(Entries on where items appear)
--- Start ---

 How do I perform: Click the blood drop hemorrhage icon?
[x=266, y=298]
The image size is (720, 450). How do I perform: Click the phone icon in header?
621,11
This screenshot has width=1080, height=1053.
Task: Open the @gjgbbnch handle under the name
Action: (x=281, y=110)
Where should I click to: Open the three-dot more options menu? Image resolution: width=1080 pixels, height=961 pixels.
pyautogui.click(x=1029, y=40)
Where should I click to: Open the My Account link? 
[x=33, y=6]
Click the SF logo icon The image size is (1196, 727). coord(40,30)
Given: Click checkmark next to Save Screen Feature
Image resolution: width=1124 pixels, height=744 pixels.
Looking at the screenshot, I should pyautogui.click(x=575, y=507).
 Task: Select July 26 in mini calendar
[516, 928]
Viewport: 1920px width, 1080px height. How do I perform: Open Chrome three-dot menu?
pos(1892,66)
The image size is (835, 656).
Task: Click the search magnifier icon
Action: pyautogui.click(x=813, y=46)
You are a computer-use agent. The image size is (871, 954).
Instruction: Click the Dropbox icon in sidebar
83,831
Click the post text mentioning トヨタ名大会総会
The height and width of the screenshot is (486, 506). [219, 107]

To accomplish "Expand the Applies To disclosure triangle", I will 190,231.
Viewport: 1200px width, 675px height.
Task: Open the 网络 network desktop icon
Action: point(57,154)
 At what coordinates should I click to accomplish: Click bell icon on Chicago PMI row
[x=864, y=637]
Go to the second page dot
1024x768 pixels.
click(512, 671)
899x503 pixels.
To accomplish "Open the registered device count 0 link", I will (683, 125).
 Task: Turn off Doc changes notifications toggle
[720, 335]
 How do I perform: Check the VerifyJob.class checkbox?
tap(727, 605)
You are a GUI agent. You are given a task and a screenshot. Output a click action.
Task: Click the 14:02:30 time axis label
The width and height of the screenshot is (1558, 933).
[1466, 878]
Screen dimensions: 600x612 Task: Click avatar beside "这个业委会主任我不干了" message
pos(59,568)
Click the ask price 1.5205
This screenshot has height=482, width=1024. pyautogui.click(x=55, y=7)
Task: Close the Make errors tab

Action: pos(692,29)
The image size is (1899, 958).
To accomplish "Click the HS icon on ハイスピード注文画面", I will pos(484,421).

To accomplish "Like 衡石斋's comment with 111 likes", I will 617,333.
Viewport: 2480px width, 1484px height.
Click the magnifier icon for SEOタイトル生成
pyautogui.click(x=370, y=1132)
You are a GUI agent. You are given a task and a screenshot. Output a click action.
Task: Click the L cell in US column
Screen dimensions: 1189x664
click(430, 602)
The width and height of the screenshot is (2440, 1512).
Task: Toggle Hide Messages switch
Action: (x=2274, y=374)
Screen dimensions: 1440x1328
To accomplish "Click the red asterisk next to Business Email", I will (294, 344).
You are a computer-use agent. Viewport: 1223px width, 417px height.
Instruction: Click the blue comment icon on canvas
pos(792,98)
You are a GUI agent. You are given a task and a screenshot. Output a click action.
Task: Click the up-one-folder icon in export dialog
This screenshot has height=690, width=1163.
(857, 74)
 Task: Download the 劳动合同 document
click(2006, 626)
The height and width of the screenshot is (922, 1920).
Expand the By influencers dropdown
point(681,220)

--- End ---

▶ Your task: From the data above, pull out every line that contains the string "Open". Case counts: match capitals and lowercase letters exactly.

▶ Correct answer:
Task: Open the @gjgbbnch handle under the name
Where should I click to: Open the three-dot more options menu? Image resolution: width=1080 pixels, height=961 pixels.
Where should I click to: Open the My Account link? 
Viewport: 1920px width, 1080px height. How do I perform: Open Chrome three-dot menu?
Task: Open the 网络 network desktop icon
To accomplish "Open the registered device count 0 link", I will (683, 125).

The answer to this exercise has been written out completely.